Tue | May 7, 2024

Bartlett talks up cruise, new flights, tourist entertainment

Published:Thursday | April 7, 2022 | 12:05 AMJanet Silvera/Senior Gleaner Writer
Edmund Bartlett, minister of tourism, as he makes his presentation to the 2022 Sectoral Debate during the sitting of the House of Representatives on Tuesday.
Edmund Bartlett, minister of tourism, as he makes his presentation to the 2022 Sectoral Debate during the sitting of the House of Representatives on Tuesday.

WESTERN BUREAU:

Government’s projection is for three million cruise ship passengers to be making Jamaica their destination in another three years’ time, Minister of Tourism Edmund Bartlett has said.

“We have established the infrastructure, and we will continue to engage the marketplace to accomplish this critical objective. To do this, the Jamaica Tourist Board and Jamaica Vacations will intensify marketing efforts to position Jamaica as the destination of choice for cruise travellers from markets such as the Americas, Europe, Asia and the Middle East,” Bartlett said in Parliament on Tuesday as he made his contribution to the Sectoral Debate.

The projection was in keeping with what the minister outlined as a recovery of the sector following a 17-month hiatus caused by the COVID-19 pandemic in which many countries closed their borders with some even turning away cruise ships that arrived at their ports.

He said that between August 2021 and March 16 this year, Jamaica’s ports received 104 cruise ship calls which brought 141,265 passengers and 108,057 crew members to the island.

Noting the importance of the subsector, Bartlett said cruise shipping provides employment for a significant number of small and medium-sized tourism enterprises.

“Once the ship docks, the dollars begin to flow into the hands of the average citizen, and that, in my opinion, is the strength of cruise tourism. It does, I feel, provide the quickest means of wealth transfer due to the very straightforward jobs required. It has an immediate economic impact on ordinary people’s lives, which is critical to the survival of small towns, in particular,” the tourism minister pointed out.

He is equally gung-ho about the prospects for airlift that brings stopover visitors to the country, projecting a 10 per cent increase in airlines seats during the 2022 winter tourist season than in 2019, with stopover visitor arrivals expected to reach 1.2 million between December 2021 and the end of this month. This, he pointed out, would be some 7.5 per cent more than in the 2019 pre-pandemic year.

American Airlines, according to Minister Bartlett, is providing up to 17 non-stop flights per day on many major routes to Jamaica with Miami, Dallas, Charlotte, Chicago, and Philadelphia serving important gateways for tourists coming to Jamaica. By June this year, and following months of flight restrictions in the first half of 2021, US airline JetBlue is also expected to increase its daily non-stop flights between New York’s John F. Kennedy International Airport and Jamaica, to nine.

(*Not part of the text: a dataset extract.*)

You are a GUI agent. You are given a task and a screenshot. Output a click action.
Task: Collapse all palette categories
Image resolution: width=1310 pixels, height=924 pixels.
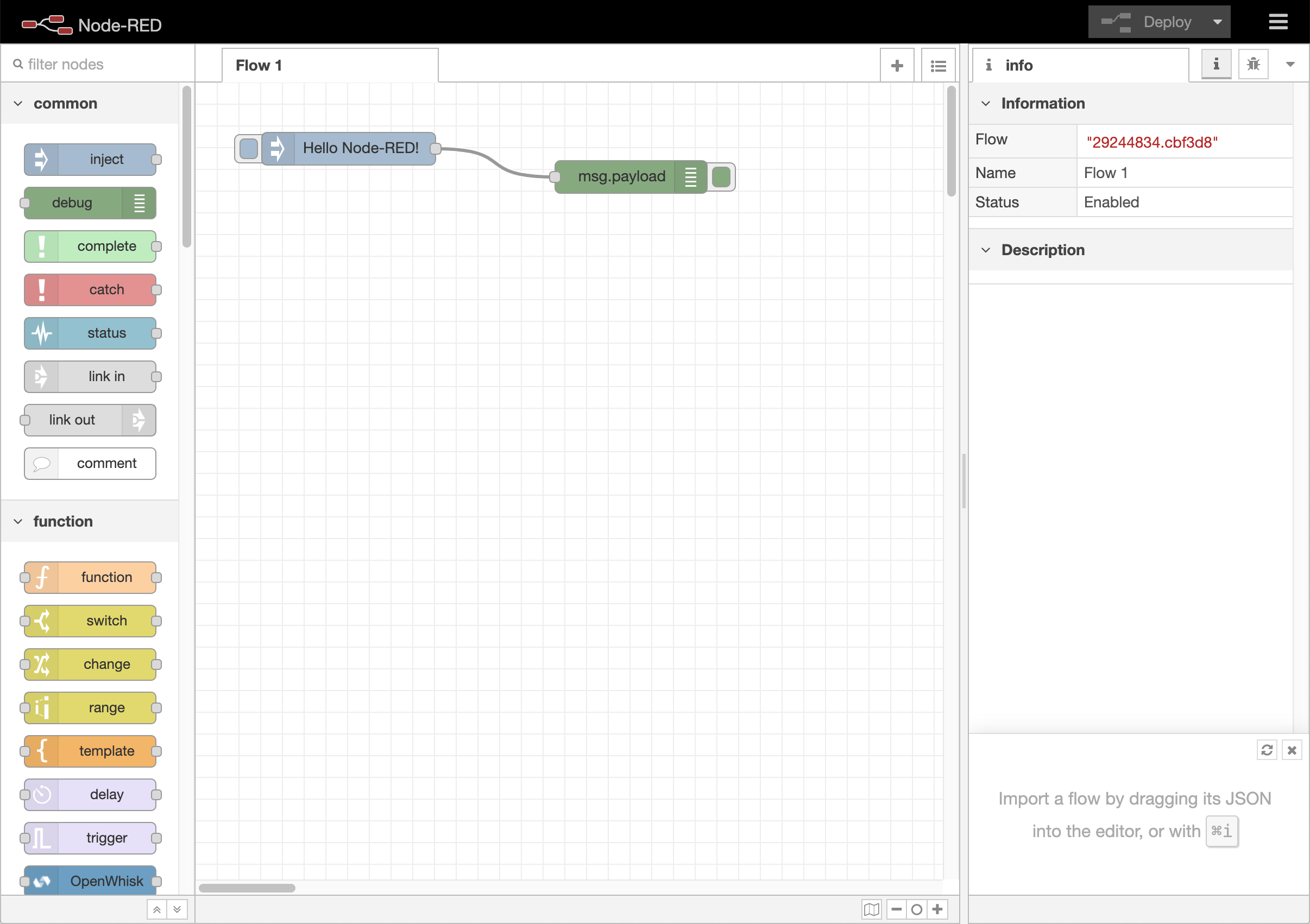pos(157,909)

More direct flights are also coming on stream as of May 5 this year with Frontier Airlines, which began non-stop service from Miami, Atlanta and Orlando to Montego Bay in November 2021, beginning scheduled service to Kingston. This is said to be part of its 12 flights per week from various USA gateways to Jamaica. Direct Frontier flights from Denver, Colorado in the United States to Jamaica are set to begin later this year.

Airline TUI of Belgium is scheduled to operate two direct flights each week starting April between Brussels International Airport and Montego Bay, while TUI Netherlands is slated to put on one direct flight per week between Amsterdam Schiphol International Airport and Montego Bay. Meanwhile, VING, a subsidiary of Sunclass Airlines, is expected to restart direct flights from Stockholm, Sweden, to Jamaica every two weeks starting in November this year and running through to March next year.

The biggest game changer in the improved airlift, Bartlett said, was American Airlines’ commitment to operating two weekly non-stop flights between the Miami International Airport and the Ian Fleming International Airport in St Mary as of November this year.

He noted that during 2021, several new flight schedules were added bringing visitors to Jamaica from several countries including Canada, Switzerland, Curaçao and Miami, Orlando and Atlanta in the United States, Germany.

Even as the tourism minister talks up tourist arrivals, he is also endorsing the Government’s plans to further improve the tourism product and offer better entertainment to the increased number of visitors. Bartlett said plans announced by the Prime Minister Andrew Holness during his Budget speech for the construction of a $50-million Tourism Entertainment Academy, on lands of the Montego Bay Convention Centre in St James, were intended to enhance the country’s vibrant cultural and entertainment scene. Entertainment, he noted, was one of the many reasons millions of visitors travel to Jamaica each year.